[HOW TO COMPLETE THIS TASK] The answer is the exact text of every line from the one that contains "Task: Select Virtual" to the final line of the entries below, with pictures left out.

[INFORMATION]
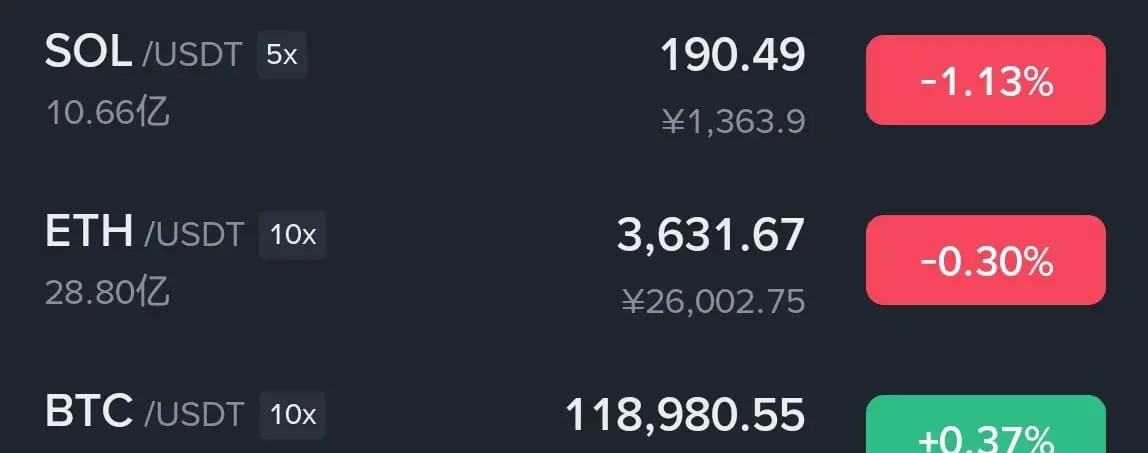Tap the 5x leverage badge for SOL
The image size is (1148, 453).
click(282, 54)
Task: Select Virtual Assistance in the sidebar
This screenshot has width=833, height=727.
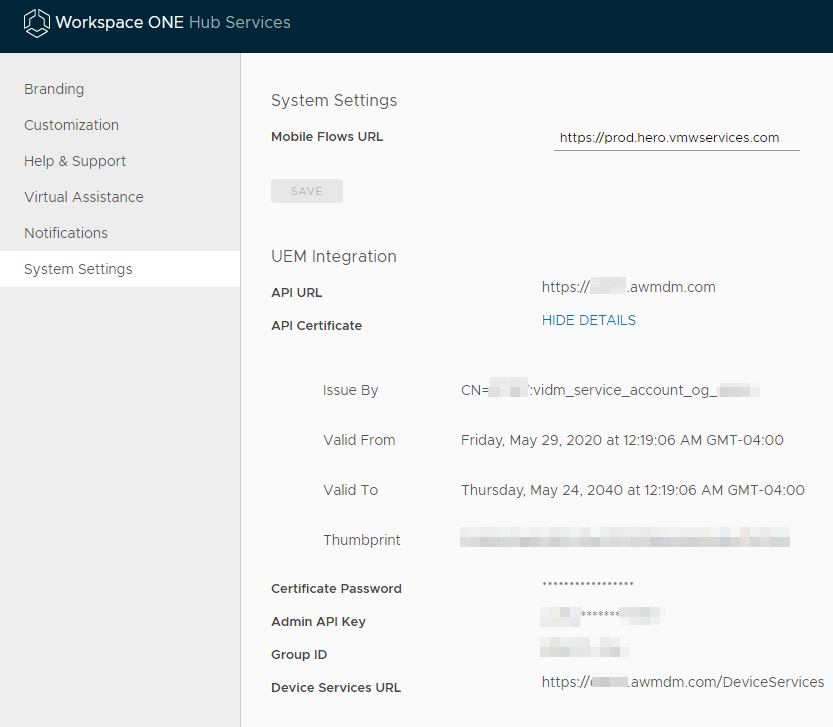Action: 84,197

[RESPONSE TO THE EXERCISE]
Task: Select Virtual Assistance in the sidebar
This screenshot has width=833, height=727.
Action: 84,197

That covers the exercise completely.